Taiwans Präsident besucht letzten afrikanischen Verbündeten Eswatini

Der Präsident von Taiwan wird in den kommenden Tagen Eswatini besuchen, den letzten verbliebenen diplomatischen Verbündeten des Inselstaates in Afrika. Die Reise findet vor dem Hintergrund zunehmenden Drucks der Volksrepublik China statt, der darauf abzielt, Taiwans internationalen Handlungsspielraum einzuschränken.

Eswatini, ein kleines Königreich im südlichen Afrika, gehört zu den nur noch zwölf Ländern weltweit, die Taiwan offiziell anerkennen. China betrachtet Taiwan als abtrünnige Provinz und drängt Staaten konsequent dazu, ihre Beziehungen zu Taipei zu kappen. Der Besuch soll die langjährige Partnerschaft zwischen Taiwan und Eswatini bekräftigen, die seit 1968 besteht.

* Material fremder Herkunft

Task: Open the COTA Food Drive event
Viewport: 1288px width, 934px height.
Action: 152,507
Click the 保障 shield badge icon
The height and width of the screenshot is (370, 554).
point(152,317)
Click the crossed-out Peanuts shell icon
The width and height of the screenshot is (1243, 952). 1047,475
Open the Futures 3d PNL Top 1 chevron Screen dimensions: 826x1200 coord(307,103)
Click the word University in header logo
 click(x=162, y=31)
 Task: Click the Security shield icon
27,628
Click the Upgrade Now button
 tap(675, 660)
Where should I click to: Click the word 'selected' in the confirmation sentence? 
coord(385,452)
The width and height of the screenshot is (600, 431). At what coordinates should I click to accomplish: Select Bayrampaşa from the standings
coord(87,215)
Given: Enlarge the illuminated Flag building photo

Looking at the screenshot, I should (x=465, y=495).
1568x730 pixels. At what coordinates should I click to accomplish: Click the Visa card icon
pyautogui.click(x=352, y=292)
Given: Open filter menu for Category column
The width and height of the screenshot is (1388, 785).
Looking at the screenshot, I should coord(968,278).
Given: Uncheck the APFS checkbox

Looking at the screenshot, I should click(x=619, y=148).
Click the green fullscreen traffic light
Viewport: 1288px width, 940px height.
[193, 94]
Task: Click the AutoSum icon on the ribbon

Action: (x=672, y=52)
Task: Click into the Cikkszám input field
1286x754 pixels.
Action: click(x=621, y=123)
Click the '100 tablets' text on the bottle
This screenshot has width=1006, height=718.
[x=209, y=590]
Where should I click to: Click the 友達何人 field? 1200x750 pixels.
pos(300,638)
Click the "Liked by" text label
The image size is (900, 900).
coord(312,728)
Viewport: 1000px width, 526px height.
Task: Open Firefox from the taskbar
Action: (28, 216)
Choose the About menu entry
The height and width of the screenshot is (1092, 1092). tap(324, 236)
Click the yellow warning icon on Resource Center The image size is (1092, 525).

Experten sehen in der Reise einen wichtigen symbolischen Akt, um Taiwans Präsenz auf der internationalen Bühne zu demonstrieren. Gleichzeitig zeigt der begrenzte Kreis verbliebener Partner die wachsende Isolation des demokratisch regierten Inselstaates unter Chinas diplomatischem Druck.